As of 5 p.m. Sunday, the Houston police and fire departments have jointly received more than 6,000 calls for high-water rescues and have responded to more than 1,000, Turner said. The 911 call center has received more than 56,000 calls for service since 10 p.m. Saturday—compared to its average of 8,000 calls in 24 hours. And more than 67,000 people in the greater Houston area have lost power.

About two feet of rain has fallen on some places in Houston in the last 24 hours.

More than 200 residents at two apartment complexes in the Greenspoint area were evacuated late last night and are now at the M.O. Campbell Education Center, while more than 1,000 people across Houston who have been flooded out of their homes were taken to the George R. Brown Convention Center. Metro is assisting with the transportation (but regular service remains suspended). More than 300 people are at Dobie High School, a Pasadena ISD school, and scores more are scattered at a total of nine shelters open at multi-service centers across Houston.

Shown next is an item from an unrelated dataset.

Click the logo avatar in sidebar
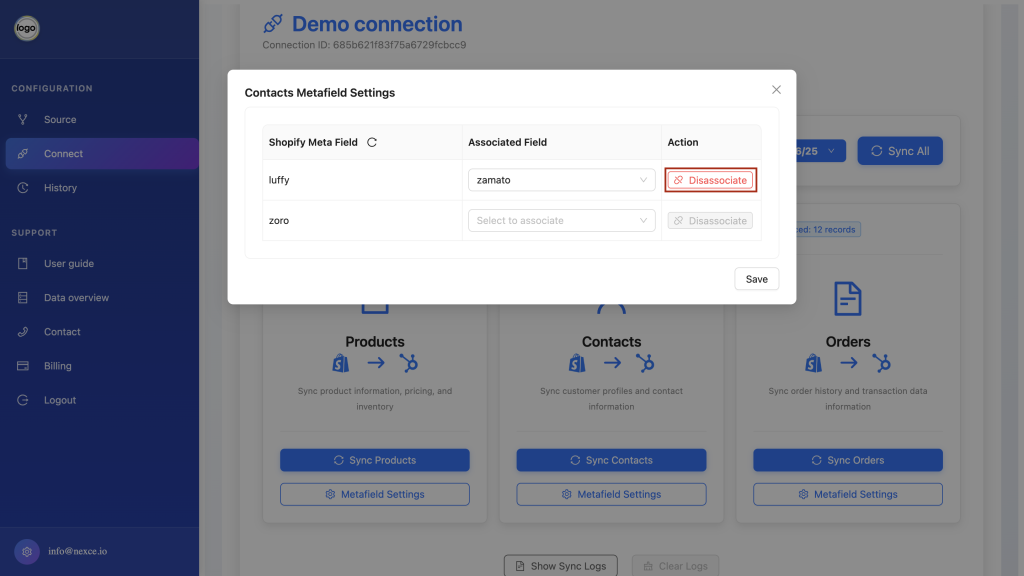 click(27, 28)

The Harris County Office of Homeland Security and Emergency Management put out a call to residents who own boats, asking for assistance with the high-water rescues, while HPD Assistant Chief Larry Satterwhite said police forces from other cities will be heading to Houston for reinforcements. Earlier this afternoon, Chief Art Acevedo said his all-hands-on-deck department was "going on fumes," but had completed 90 flood rescue missions, saving more than 1,100 people.

Turner said 22 aircrafts, with 16 from the U.S. Coast Guard, have been assisting with locating people stranded on their roofs or in water across Houston. First responders from various state, local and federal agencies have 35 rescue boats and 93 high-water rescue vehicles at their disposal.

"Frankly, we simply did not have enough assets within our existing inventory to meet the demands [at first]," Turner said. "I am very thankful we were able to obtain additional high water vehicles."

The National Weather Service has forecast 15 to 25 more inches for the Houston area over the course of the next several days. Officials are still advising everyone to stay inside and off the roads, and not to retreat to the attic if your home is experiencing extreme flooding; instead they advise going to the roof so rescue aircraft can find you.